EXERCISE PROMPT: Give the lines from the start of the data through the line containing "Action: click(639, 436)", including that line, as a JSON list of strings with one string per line and blank lines omitted.

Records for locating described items
[start]

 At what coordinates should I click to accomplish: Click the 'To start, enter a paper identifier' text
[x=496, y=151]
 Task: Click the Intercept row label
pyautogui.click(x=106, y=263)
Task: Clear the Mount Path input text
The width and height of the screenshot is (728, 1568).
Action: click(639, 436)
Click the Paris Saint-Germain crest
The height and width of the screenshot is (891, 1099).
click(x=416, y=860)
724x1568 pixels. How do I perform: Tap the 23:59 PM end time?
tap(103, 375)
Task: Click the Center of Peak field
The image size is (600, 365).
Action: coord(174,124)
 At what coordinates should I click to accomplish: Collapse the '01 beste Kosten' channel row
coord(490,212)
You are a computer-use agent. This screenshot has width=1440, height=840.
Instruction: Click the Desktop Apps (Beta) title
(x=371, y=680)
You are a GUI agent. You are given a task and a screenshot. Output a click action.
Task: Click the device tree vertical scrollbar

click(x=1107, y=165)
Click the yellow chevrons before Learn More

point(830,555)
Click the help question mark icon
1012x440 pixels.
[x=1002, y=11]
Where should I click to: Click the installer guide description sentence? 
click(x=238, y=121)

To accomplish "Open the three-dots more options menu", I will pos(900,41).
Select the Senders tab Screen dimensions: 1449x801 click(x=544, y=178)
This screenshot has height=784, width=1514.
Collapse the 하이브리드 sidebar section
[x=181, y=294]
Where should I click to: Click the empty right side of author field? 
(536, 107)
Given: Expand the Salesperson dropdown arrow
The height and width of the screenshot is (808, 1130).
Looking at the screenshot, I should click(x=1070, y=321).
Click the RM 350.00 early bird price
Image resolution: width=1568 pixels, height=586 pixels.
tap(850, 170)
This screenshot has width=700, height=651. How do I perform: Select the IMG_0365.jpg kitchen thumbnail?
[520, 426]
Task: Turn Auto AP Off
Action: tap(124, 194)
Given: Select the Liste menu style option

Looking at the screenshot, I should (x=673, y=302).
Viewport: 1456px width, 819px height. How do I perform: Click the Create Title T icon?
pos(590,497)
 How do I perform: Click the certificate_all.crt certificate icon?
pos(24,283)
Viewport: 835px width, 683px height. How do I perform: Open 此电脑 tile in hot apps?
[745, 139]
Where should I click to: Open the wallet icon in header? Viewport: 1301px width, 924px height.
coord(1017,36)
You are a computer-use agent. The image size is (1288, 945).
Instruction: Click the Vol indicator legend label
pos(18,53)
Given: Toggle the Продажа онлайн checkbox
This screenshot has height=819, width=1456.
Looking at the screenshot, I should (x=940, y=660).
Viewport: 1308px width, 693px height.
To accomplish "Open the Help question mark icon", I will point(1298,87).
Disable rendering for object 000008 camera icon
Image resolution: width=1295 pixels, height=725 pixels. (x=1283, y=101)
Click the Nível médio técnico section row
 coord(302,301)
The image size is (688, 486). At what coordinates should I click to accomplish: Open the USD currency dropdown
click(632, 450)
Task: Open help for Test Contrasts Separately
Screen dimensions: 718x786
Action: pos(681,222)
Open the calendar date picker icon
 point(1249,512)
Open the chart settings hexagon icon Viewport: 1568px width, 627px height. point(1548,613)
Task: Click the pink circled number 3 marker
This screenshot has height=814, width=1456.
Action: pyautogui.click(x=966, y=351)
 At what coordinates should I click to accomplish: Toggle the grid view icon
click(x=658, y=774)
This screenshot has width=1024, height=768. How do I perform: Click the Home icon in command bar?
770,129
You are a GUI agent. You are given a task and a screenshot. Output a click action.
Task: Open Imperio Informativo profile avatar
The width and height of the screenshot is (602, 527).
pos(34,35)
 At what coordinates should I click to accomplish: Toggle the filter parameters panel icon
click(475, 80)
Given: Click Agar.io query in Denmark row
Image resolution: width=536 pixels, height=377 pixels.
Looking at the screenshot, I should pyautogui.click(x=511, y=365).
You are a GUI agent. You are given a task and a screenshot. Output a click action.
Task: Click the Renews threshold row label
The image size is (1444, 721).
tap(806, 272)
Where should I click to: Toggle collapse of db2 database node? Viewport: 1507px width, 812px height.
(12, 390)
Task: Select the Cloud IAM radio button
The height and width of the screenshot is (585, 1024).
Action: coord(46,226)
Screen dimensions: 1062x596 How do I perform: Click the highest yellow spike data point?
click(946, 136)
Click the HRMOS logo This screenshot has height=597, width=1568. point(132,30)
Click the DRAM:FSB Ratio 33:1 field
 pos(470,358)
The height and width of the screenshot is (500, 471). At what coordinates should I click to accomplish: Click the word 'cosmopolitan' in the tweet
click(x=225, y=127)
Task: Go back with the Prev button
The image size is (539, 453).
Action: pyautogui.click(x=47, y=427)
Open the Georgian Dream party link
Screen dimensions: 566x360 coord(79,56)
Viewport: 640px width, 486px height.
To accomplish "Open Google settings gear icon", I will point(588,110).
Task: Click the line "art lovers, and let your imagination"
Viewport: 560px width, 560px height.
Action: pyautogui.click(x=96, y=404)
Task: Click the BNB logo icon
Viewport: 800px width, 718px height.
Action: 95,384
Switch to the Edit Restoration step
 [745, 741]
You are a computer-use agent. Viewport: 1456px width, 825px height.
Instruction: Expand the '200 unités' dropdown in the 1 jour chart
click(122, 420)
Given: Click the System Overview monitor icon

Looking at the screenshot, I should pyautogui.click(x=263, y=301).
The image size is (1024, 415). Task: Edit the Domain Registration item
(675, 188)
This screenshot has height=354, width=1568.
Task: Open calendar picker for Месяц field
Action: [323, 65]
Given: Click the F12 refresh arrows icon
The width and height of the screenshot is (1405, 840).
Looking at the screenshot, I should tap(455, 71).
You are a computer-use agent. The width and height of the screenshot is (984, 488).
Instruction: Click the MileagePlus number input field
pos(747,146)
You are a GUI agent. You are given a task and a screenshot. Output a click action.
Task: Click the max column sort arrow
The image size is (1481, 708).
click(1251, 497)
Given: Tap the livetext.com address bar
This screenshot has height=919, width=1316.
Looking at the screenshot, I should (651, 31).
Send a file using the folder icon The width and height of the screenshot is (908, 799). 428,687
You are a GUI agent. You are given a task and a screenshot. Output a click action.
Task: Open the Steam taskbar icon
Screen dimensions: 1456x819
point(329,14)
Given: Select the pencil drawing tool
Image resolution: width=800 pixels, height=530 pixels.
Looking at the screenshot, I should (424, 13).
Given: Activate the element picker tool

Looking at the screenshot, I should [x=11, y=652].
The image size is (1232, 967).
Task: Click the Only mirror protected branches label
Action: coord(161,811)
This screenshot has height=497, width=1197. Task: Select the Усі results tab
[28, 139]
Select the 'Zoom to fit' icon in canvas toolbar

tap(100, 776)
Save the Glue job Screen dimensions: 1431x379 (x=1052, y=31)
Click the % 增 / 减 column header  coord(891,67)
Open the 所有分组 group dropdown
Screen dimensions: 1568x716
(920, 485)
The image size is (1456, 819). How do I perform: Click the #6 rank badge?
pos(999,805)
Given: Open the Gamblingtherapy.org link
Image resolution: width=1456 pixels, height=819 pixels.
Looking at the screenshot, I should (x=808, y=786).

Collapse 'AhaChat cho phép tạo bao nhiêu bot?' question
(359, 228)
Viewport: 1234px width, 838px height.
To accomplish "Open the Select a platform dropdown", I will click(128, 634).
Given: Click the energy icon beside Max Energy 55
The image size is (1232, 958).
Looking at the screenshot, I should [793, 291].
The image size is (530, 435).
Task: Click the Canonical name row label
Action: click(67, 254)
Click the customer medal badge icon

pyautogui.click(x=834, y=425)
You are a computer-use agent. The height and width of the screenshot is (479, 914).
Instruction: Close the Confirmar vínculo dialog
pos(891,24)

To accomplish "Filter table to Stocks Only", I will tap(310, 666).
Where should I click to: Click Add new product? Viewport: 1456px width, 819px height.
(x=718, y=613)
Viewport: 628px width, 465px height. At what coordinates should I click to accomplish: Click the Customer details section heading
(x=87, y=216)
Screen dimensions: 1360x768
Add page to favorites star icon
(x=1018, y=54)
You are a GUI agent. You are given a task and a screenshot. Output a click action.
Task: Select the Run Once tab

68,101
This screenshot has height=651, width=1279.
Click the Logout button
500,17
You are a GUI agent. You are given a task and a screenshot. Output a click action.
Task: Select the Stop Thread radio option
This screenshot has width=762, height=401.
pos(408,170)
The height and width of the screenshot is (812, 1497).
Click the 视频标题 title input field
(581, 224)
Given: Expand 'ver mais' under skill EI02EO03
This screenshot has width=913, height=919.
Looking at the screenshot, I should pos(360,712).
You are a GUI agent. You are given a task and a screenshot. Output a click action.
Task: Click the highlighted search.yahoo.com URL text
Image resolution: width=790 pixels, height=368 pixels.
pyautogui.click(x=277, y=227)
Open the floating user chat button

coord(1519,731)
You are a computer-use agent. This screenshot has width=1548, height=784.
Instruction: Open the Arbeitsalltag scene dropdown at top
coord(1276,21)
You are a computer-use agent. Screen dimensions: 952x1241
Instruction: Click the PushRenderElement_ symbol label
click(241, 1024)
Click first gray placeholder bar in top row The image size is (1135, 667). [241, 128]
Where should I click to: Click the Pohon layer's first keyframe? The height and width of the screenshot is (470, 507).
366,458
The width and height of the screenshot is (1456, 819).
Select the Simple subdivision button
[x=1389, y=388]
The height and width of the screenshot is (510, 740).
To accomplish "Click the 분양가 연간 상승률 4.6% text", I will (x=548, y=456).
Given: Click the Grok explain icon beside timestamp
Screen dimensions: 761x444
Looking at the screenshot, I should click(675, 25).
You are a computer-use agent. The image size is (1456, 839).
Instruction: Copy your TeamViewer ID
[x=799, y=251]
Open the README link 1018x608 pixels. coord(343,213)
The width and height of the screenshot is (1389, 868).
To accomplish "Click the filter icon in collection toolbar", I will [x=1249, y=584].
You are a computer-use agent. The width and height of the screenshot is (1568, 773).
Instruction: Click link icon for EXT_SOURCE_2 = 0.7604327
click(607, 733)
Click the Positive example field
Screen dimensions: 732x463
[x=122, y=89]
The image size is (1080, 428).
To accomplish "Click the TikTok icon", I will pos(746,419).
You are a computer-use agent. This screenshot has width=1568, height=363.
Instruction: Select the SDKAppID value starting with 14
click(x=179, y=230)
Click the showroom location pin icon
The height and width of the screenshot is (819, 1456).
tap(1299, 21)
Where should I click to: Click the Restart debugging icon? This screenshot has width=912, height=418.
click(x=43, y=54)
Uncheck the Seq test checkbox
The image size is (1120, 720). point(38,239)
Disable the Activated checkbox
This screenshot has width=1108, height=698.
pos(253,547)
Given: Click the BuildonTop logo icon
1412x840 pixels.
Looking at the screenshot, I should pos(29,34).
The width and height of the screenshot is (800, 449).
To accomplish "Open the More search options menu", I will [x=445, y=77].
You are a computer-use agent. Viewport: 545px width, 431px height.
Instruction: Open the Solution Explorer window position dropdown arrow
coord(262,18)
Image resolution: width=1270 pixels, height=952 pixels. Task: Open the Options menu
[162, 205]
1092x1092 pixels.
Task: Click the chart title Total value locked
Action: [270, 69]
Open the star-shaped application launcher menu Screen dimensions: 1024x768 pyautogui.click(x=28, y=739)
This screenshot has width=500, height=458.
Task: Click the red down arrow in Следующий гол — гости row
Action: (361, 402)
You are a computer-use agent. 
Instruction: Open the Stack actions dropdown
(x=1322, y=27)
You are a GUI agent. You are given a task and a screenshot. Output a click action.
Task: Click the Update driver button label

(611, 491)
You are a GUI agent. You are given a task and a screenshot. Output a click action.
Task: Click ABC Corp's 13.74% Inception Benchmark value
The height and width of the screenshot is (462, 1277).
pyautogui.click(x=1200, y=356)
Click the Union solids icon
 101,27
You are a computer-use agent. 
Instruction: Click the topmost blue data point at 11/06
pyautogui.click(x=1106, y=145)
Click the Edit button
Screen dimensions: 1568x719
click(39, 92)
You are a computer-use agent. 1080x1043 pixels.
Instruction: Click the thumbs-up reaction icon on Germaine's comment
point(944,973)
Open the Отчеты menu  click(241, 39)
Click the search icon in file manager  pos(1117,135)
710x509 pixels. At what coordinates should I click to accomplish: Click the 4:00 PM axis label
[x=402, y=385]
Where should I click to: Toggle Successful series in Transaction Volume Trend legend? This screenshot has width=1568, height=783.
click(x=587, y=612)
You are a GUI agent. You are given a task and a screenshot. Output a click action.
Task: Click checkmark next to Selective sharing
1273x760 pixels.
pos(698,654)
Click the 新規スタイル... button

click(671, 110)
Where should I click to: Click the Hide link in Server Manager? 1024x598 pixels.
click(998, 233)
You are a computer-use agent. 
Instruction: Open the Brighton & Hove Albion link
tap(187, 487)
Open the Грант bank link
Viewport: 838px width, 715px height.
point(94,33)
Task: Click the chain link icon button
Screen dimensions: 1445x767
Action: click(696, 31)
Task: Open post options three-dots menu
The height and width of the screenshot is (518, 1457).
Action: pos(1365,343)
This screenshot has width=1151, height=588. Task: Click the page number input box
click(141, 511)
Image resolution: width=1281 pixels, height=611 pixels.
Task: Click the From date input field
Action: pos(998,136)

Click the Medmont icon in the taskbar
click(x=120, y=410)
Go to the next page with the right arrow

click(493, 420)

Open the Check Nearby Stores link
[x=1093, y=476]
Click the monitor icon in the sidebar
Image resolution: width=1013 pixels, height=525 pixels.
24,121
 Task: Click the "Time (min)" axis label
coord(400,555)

[end]

ANSWER TO THIS PROBLEM:
[
  " At what coordinates should I click to accomplish: Click the 'To start, enter a paper identifier' text",
  "[x=496, y=151]",
  " Task: Click the Intercept row label",
  "pyautogui.click(x=106, y=263)",
  "Task: Clear the Mount Path input text",
  "The width and height of the screenshot is (728, 1568).",
  "Action: click(639, 436)"
]